Disagreements are interesting because they can get very public and brutal (academia being what it is), but no media outlet is ever going to carry the boring story, "AEA members agree: tariffs are generally bad." Los desacuerdos son interesantes porque pueden volverse muy públicos y brutales (la academia es lo que es), pero ningún medio de comunicación va a llevar la aburrida historia: "Los miembros de la AEA están de acuerdo: los aranceles son generalmente malos".
John John
Like children in a sandbox building impossible skyscrapers in their mind, these little fantasies of being king show a healthy imagination. Como los niños en un cajón de arena construyendo rascacielos imposibles en su mente, estas pequeñas fantasías de ser rey muestran una imaginación saludable. Nothing wrong with that. Nada de malo con eso.

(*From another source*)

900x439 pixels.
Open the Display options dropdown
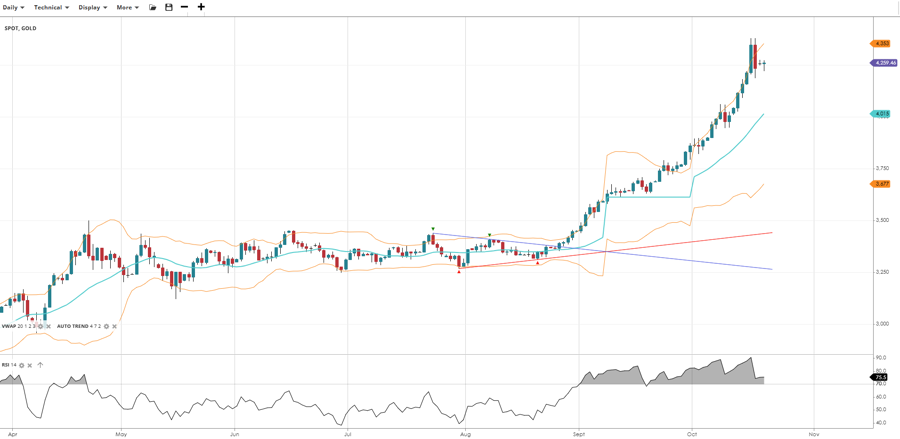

But they also direct our gaze to the vast, black, silent, void between the world we stand on and the world in the economists mind. Pero también dirigen nuestra mirada al vasto, negro, silencioso, vacío entre el mundo en el que nos encontramos y el mundo en la mente de los economistas.
Can we also have some centaurs in our world, please, oh king? ¿Podemos también tener algunos centauros en nuestro mundo, por favor, oh rey?
John John
It could only end in tragic violence. Solo podría terminar en violencia trágica.